SAM and the bioengine / bioimageio-colab #3

constantinpape · 2024-05-16T11:00:46Z

Running SAM in the Modelzoo Universe

We have started with some efforts on integrating SAM with the bioengine / imjoy / bioimageio-colab.
I want to summarize here the overall goals, the current approaches and the steps and questions for how to achieve these goals.

Goals

I think there are two main goals for this integration:

Implementing a test-run functionality for SAMs in the modelzoo website, where users can upload an example image and test how well a given model works for it (in interactive segmentation).
Implementing annotation tools based on SAM that can be used within other tools build with imjoy e.g. for collaborative annotation.

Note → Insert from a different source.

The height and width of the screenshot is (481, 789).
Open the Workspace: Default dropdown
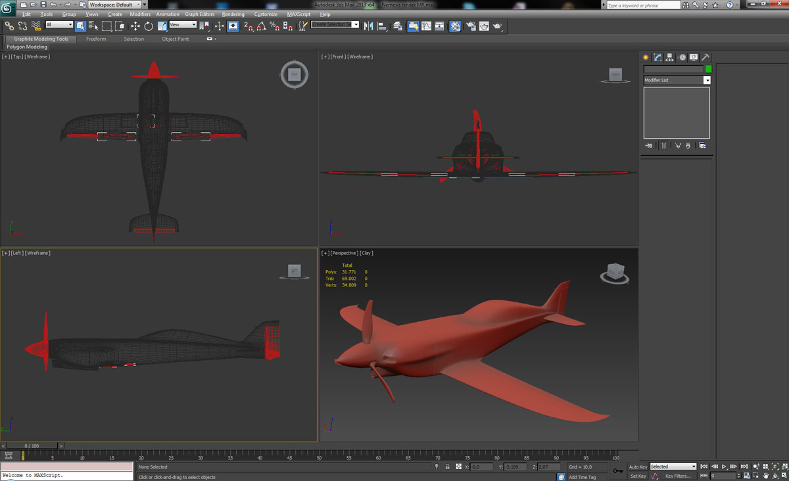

For now I am mostly interested in implementing goal 1, but I think goal 2 is much more interesting mid/long-term.
Ultimately it would be nice to have a set of functionality that can be used to build apps for both of these approaches.

Current Approaches

We have two prototypes for SAM integration:

An imjoy app that uses a model on the hypha triton server here. (Note: that currently doesn't run, presumably because the model is not available).
- This is the approach to implement goal 1.
A script that starts a server to serve a SAM model and an app that connects to it and enables point based segmentation. (The prototype works, I only tested for running server and client on the same machine).
- This is the approach to implement goal 2. (Though it would ultimately be best to share as much functionality between these as possible).

Next steps / Questions

To implement the test functionality we would need a SAM model in hypha to test it. @oeway could you upload this model so I could test it? It contains the image encoder as torchscript and the prompt encoder and mask decoder as onnx.
What is the best way to have a library to re-use functionality for the user-interface on the java-script side?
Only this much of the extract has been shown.